As it recovers from a DoS attack which targeted it and other Burmese-exile groups, The Irrawaddy also reports that the Laotian Government has promised Burma’s ruling Generals its full support in the upcoming General Election.
On the face of things, not least with banking assistance from Singapore as well as China and India vying to be the Burmese Generals’ bestest friend, this appears akin to the Parish Council of Upper Little Snoring weighing-in. Yet, the two dictatorships of Burma and Laos retain common security and financial interests.
In 2007, US law enforcement agencies frustrated Operation Tarnished Eagle which had intended to purchase weapons and other resources for rebel Hmong forces in an alleged plot against the Laotian Government. Leading this was H’mong soldier, Vong Pao who had led Hmong in Laos to ignominy and exile with his alliance with the CIA some 40 years beforehand.
Although, the H’mong ethnic group has historically been centred in Laos and south east China, there has been a noticeable presence in eastern Shan State which includes the Mekong River which forms the 150 mile border between Burma and Laos.
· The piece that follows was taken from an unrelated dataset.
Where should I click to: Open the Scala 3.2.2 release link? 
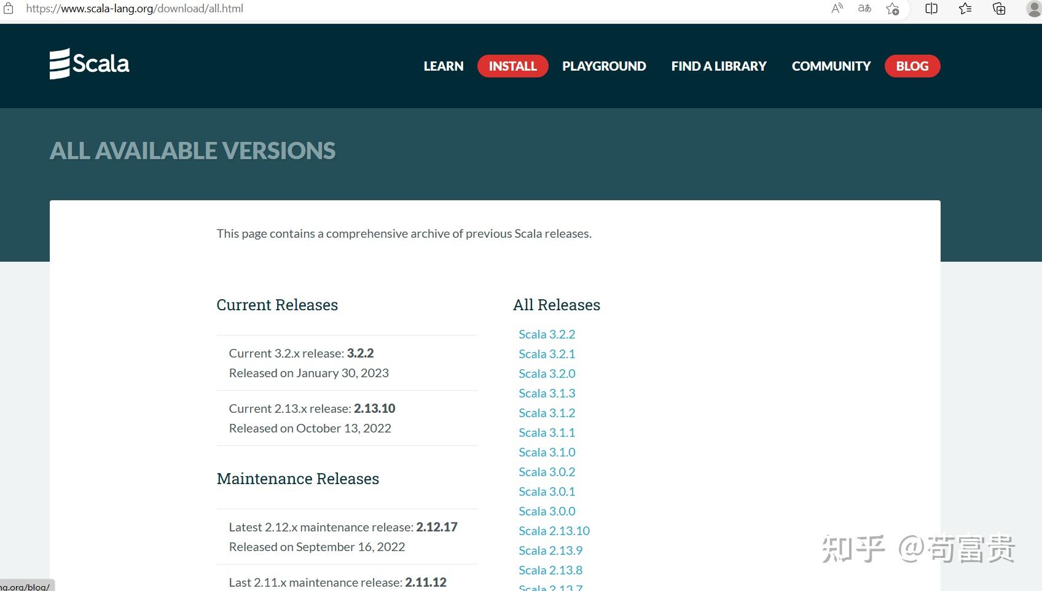pos(547,334)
A bigger concern for the Burmese Generals, however, will be more pecuniary: namely the local drug trade. Much of Burma’s narco-dollars come from her part of the Golden Triangle, where she and Laos and Thailand all border. As part of her many ethnic conflicts, the Shan State drug-lord, Khun Sa opposed the Burmese military for years with finances from the drugs trade, before falling out with other Shan leaders in the late 1990s and signing a peace deal with the Burmese military (he died in 2007).
Now it is Naw Kham, also from the Shan State and leader of the Democratic Karen Buddhist Army, whom the Burmese military is seeking as a rogue drug-lord.
The motivations of the Burmese Generals should, however, be seen in the context of Marlo Stansfield pursuing Avon Barksdale. Burmese News International observes that the newly formerly Burma Guard Force has replaced the regular Burma Army along the Burma-Laos border region.
With a strong command-presence from the La Hu ethnic group, which is strongly involved with the local drugs trade, the BGF is assumed to be a means for plausible deniability when it comes to transferring narco-dollars.